• [Source extract]
—————
By Kimberly Wethal
Oct. 14, 2015
Not knowing the reason for a halt in the progression of a new residence hall on campus was “challenging” for University Housing Director Frank Bartlett.
Early last week, however, UW-Whitewater received the go-ahead from the state to move forward with the project after it was postponed in August 2014, and again in 2015 after the proposed 2015-17 state biennial budget had limited resources for new buildings on UW campuses. Moving forward with the project will mean the hiring of architectural and engineering firms by the state to build the blueprints for the hall in the coming months.
“At some point and time, the decisions were made to not allow it to proceed,” Bartlett said. “All I could ever do is speculate as to what the reasons where. Might it be the state’s debt load? That might have been it. Was it people’s perceptions of residence halls on college campuses? That might be something.
“Nobody came out and said why your building project is stopped. We could never get that answer … you hate to be the one holding it up when you’re not holding it up.”
He announced the project’s update to the Residence Hall Association (RHA), the student government representing on-campus residents, last Wednesday night during their weekly meeting.
The new residence hall, planned to be located in between Fischer Hall and Lot 9 along Warhawk Drive, was built into UW-W’s 2014 Master Plan and was approved in the state’s 2013-15 budget. It was proposed in 2012, along with the addition of the other residence halls and renovations eventually included in the Master Plan.
The additional residence halls featured in the Master Plan were the result of a cooperation between University Housing (at the time known as Residence Life), the City of Whitewater and the Whitewater Rental Association.
“We want everyone to feel that ownership so that when we move forward with things, there’s a shared sense of reasonability and excitement and support for it,” Tami McCullough, UW-W Facilities planner said in an earlier interview. (See Royal Purple, May 7, 2014.)
With the current time schedule, the building is estimated to be finished and available for students for the fall semester of 2018. The process of building a residence hall is a three-year process, Bartlett said; it takes 18 months to design the building, and another 18 months to build it.
Had the process not been delayed, the design and engineering work of the residence hall would have begun in February 2013, and would have had an anticipated opening date of August 2016. The hall is still planned to be a mid-size building, being five stories tall and housing 400 students.
UW-W’s 20-year master plan also includes the building of four other new residence halls, three of which will replace the Wells Towers, and the other to accommodate the growth of enrollment.
The lack of on-campus housing wouldn’t be solved by the one new residence hall, Bartlett said. After the completion of the new hall, renovations would resume on current residence halls, taking a building offline.
Two new residence halls would begin to make a difference, Bartlett added.
The planned campus construction will take longer than anticipated, however; the delay of the first residence hall will push the rest of the master plan’s projects back another five years, Bartlett said.
The current Master Plan was set to wrap up in 2031. The Master Plan also includes the west campus renovations to the six current buildings and the construction of new connections built between Fricker, Arey and Benson and between Lee and Bigelow. The hallway connections contain the front desk areas, along with the halls’ mechanical and electrical rooms and common areas for residents.
—————
Which existing campus buildings does the article on UW-Whitewater's new residence hall mention by name? The lines that come next are separate material, unrelated to the article.
—————
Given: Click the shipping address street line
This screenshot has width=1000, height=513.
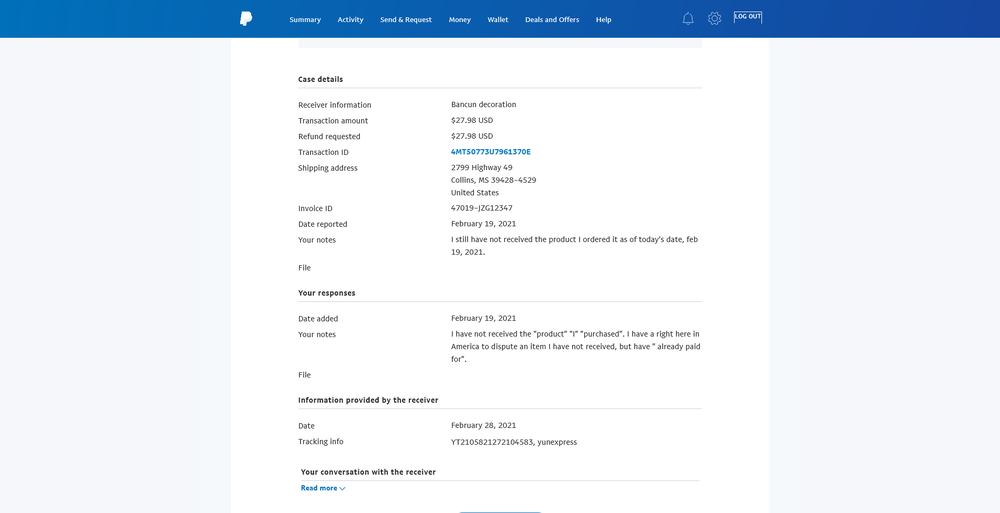Looking at the screenshot, I should 482,168.
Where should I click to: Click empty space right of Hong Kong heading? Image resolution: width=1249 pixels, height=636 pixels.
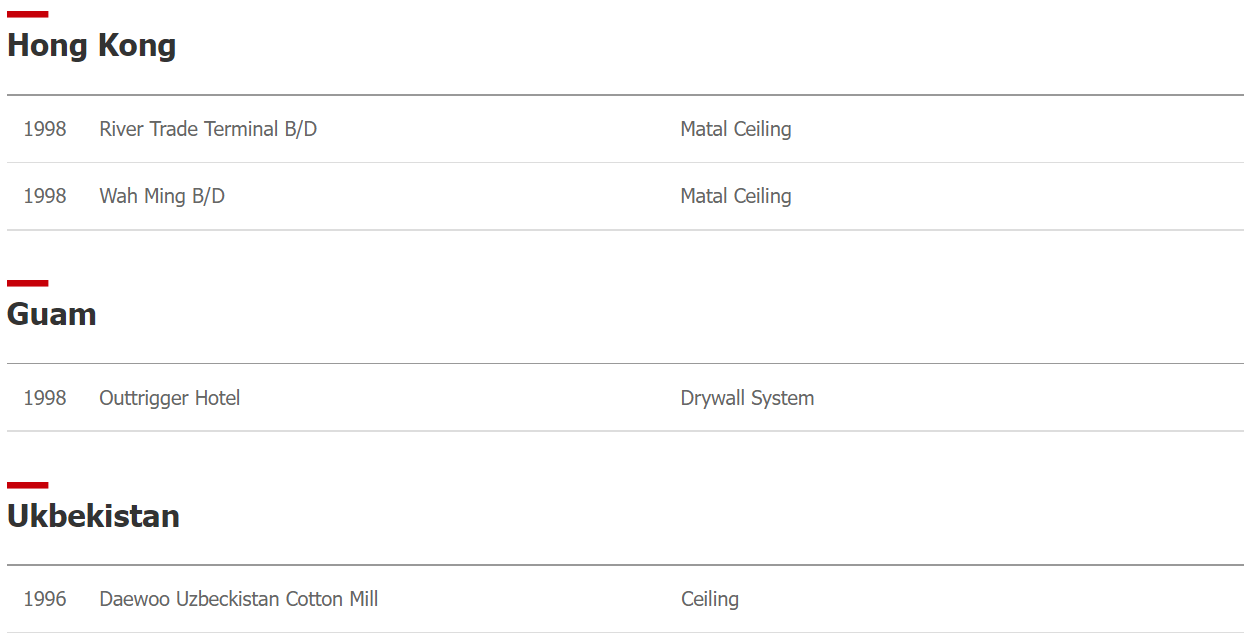(x=710, y=45)
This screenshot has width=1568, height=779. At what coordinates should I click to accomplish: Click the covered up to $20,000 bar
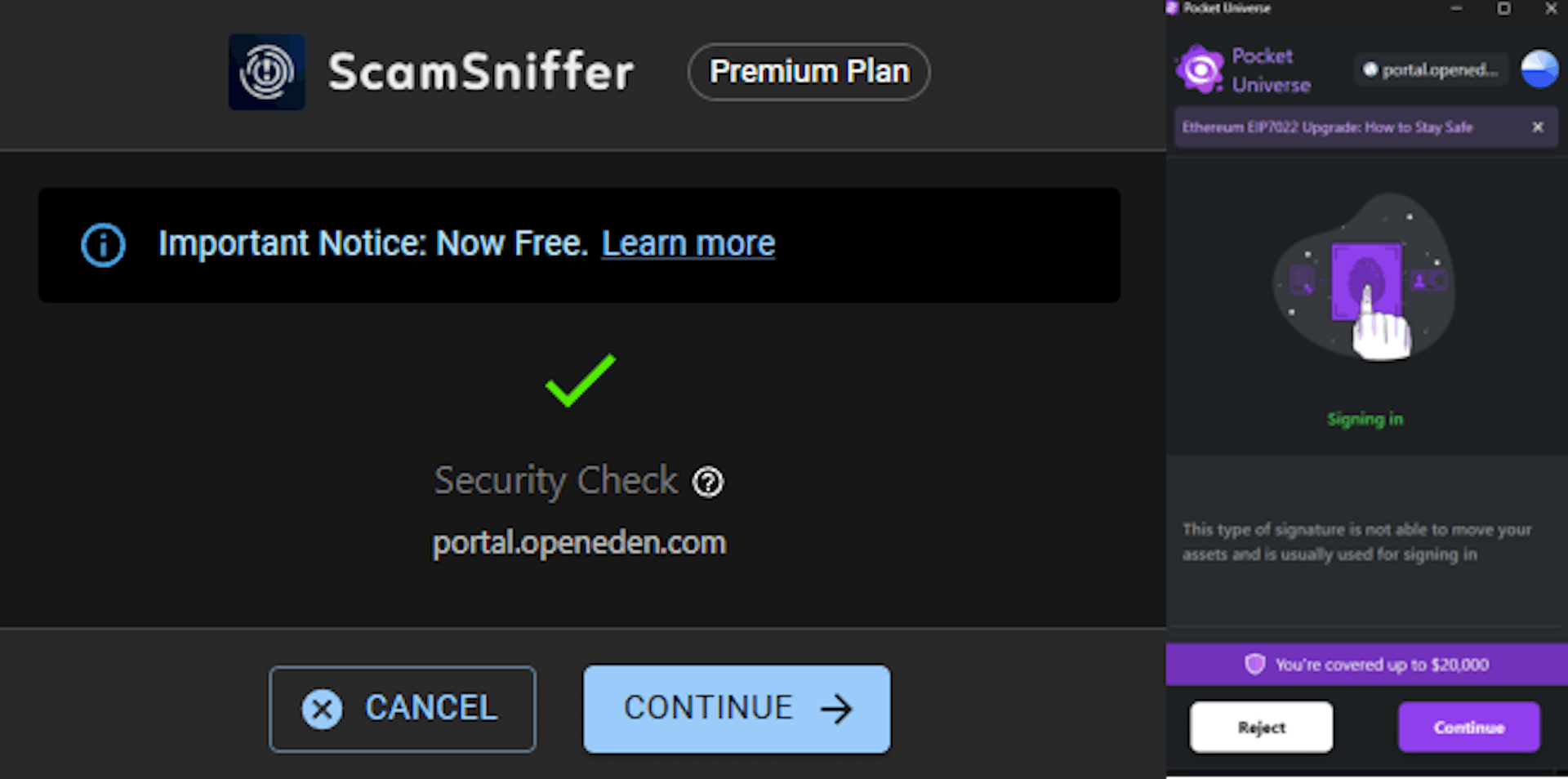1367,664
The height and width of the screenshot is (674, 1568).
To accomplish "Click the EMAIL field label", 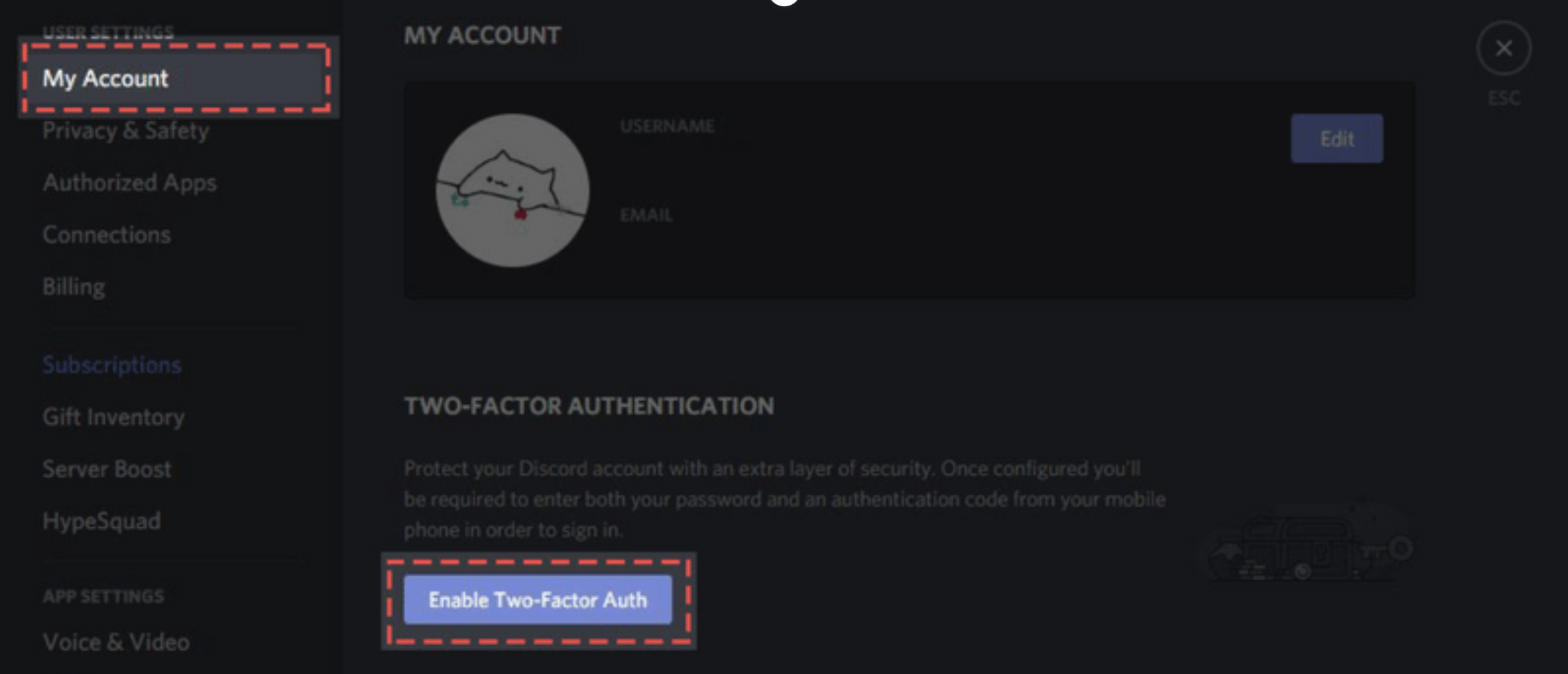I will pos(645,214).
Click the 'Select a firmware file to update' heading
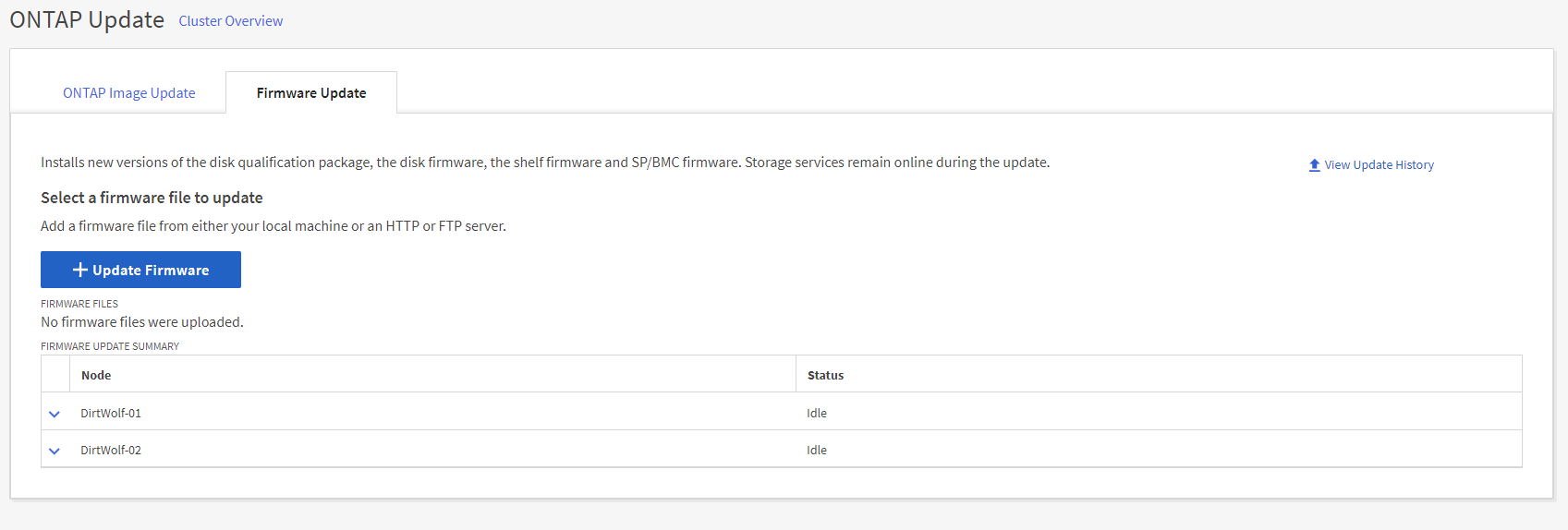The image size is (1568, 530). 152,198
—————
• [Exercise response]
Fischer Hall, Wells Towers, Fricker, Arey, Benson, Lee, Bigelow